# [Text block]

--

Following the federal Government's announcement on October 31, 2006 that the tax-favoured status of income funds would be eliminated by 2011, income funds have been anxiously awaiting the enactment of tax measures to facilitate conversion to a corporation. Those conversion rules came into force on March 12, 2009, enabling income funds to now chart their course of action.

What follows is a summary description of considerations relevant to when and how to convert. Of course, an income fund should review its particular circumstances with its accounting and legal advisors before a decision is made as to the best way to proceed.

When to Convert

Tax-Favoured Status Ends January 1, 2011

  • Conversions must be effected before January 1, 2013
  • Does income fund have other sources of tax shelter to justify converting either before or after January 1, 2011?

Economic and Market Factors

  • Declining income fund market, analysts' coverage and investor following
  • Distributions reduced, suspended or at risk
  • Difficulty renewing credit and raising capital
  • Should conversion be combined with a sale, purchase or go-private transaction?
  • What do the unitholders want?

--

# [Extracted data]
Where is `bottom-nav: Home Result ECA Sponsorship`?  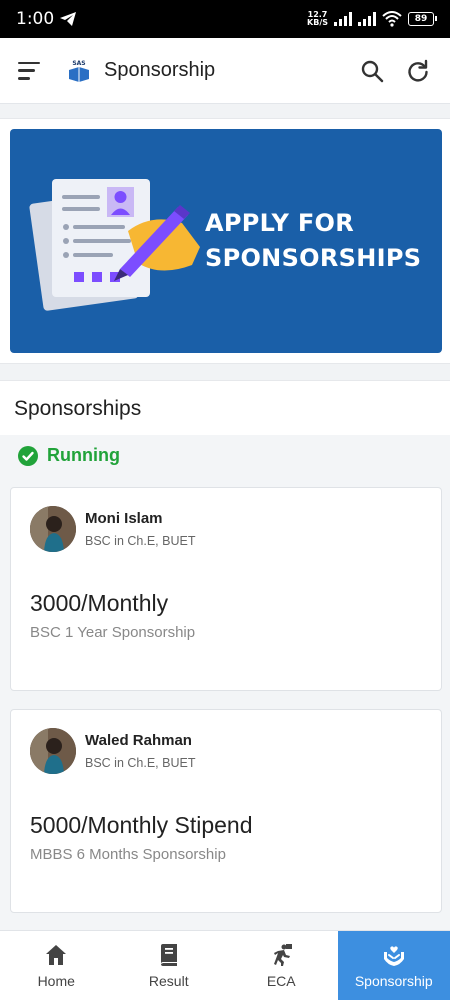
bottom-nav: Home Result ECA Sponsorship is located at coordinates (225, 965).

--

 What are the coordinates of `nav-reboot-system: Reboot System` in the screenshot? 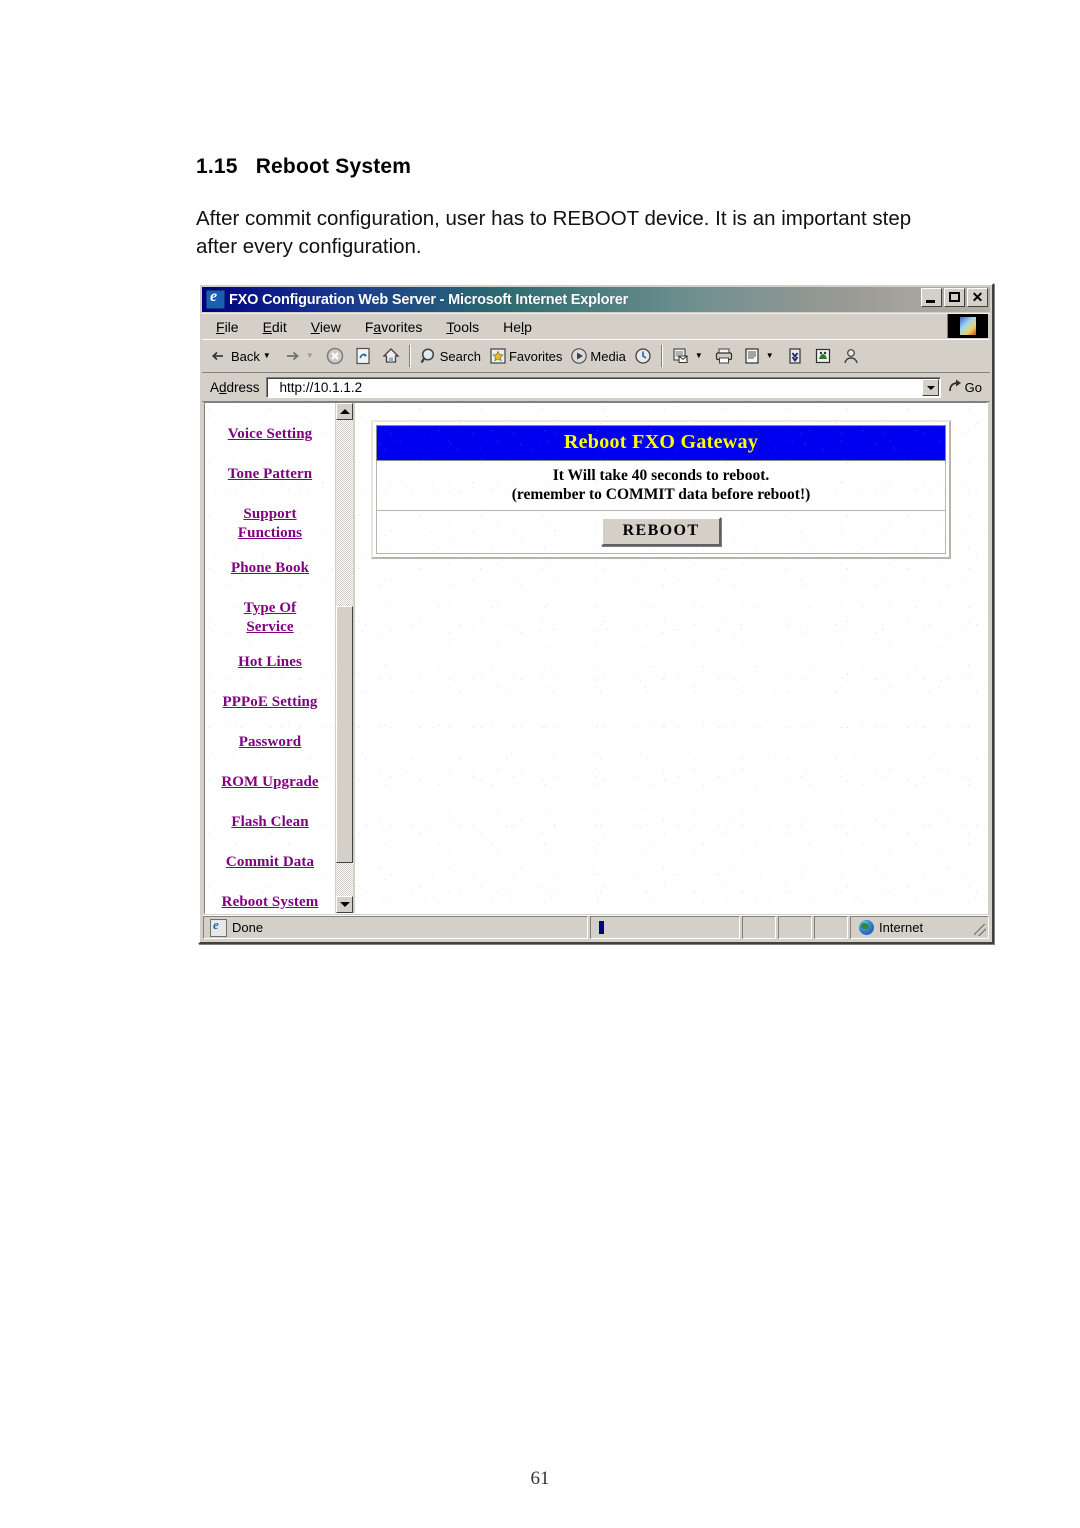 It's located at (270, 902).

--

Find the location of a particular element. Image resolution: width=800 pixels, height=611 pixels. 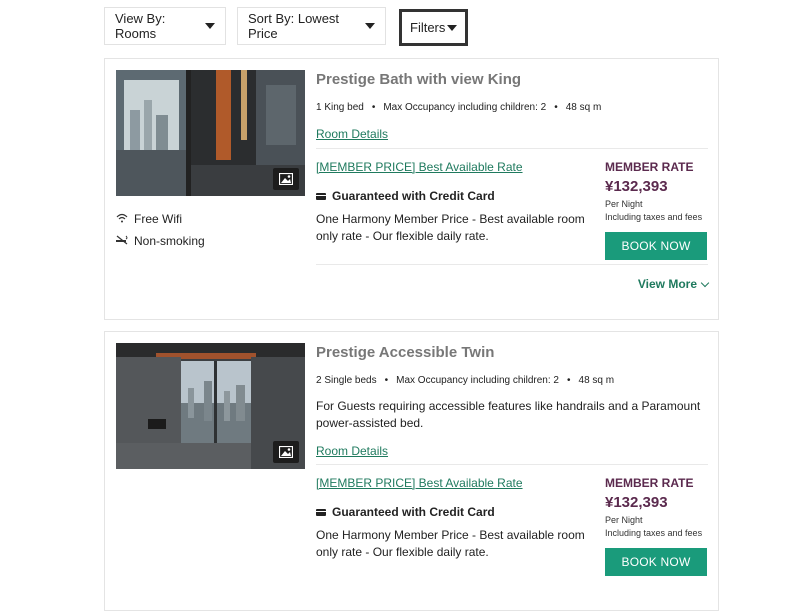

--

# [Problem set]
**a)** Answer these questions from the income fund conversion text:
(i) On what date did the federal Government announce that the tax-favored status of income funds would be eliminated?
(ii) When did the conversion rules come into force?
(iii) Before what date must conversions be effected?
**b)** Go on with the income fund conversion text, starting right after its last line.
The entries are separate material and have no link to the text on income fund conversions.

# [Answers below]
**a)**
(i) October 31, 2006
(ii) March 12, 2009
(iii) January 1, 2013

**b)**
Advantages of Corporate Structure

  • Better access to capital
  • Share structure more commonly understood by all stakeholders
  • Expected retention of cash for acquisitions and reinvestment in the business
  • No foreign ownership limitations
  • Well established framework for governance, directors' liability and corporate reorganizations
  • Simplified structure brings reduced costs

Duties of Trustees

  • Must act in the best interests of unitholders
    • Consider how and when to best provide a tax-efficient maximum return for unitholders
    • Be impartial as between unitholders
  • Similar standard of care, skill and diligence to that of directors of corporations
  • Trustees' decisions generally not challenged, if
    • sought all necessary legal and financial advice
    • actions are honestly believed to be in the best interest of unitholders
    • self interest avoided
  • Record of proper process is important to minimize potential for claims against trustees

How to Convert

Two Methods of Conversion

  • Unit exchange
    • Unitholders exchange their units for shares of a new corporation (Newco) on an automatic tax deferred basis
      • Investor(s) can elect out of automatic rollover in order to realize a full or partial gain
    • Newco's shares are publicly listed
    • Entity below income fund (e.g. commercial trust) is wound up and its assets (e.g. units of the limited partnership, shares of the general partner, and promissory notes, as applicable) are distributed to the income fund
    • Income fund is wound up and the property it received is distributed to Newco

Results  

  • Former unitholders hold shares of Newco, a publicly traded corporation.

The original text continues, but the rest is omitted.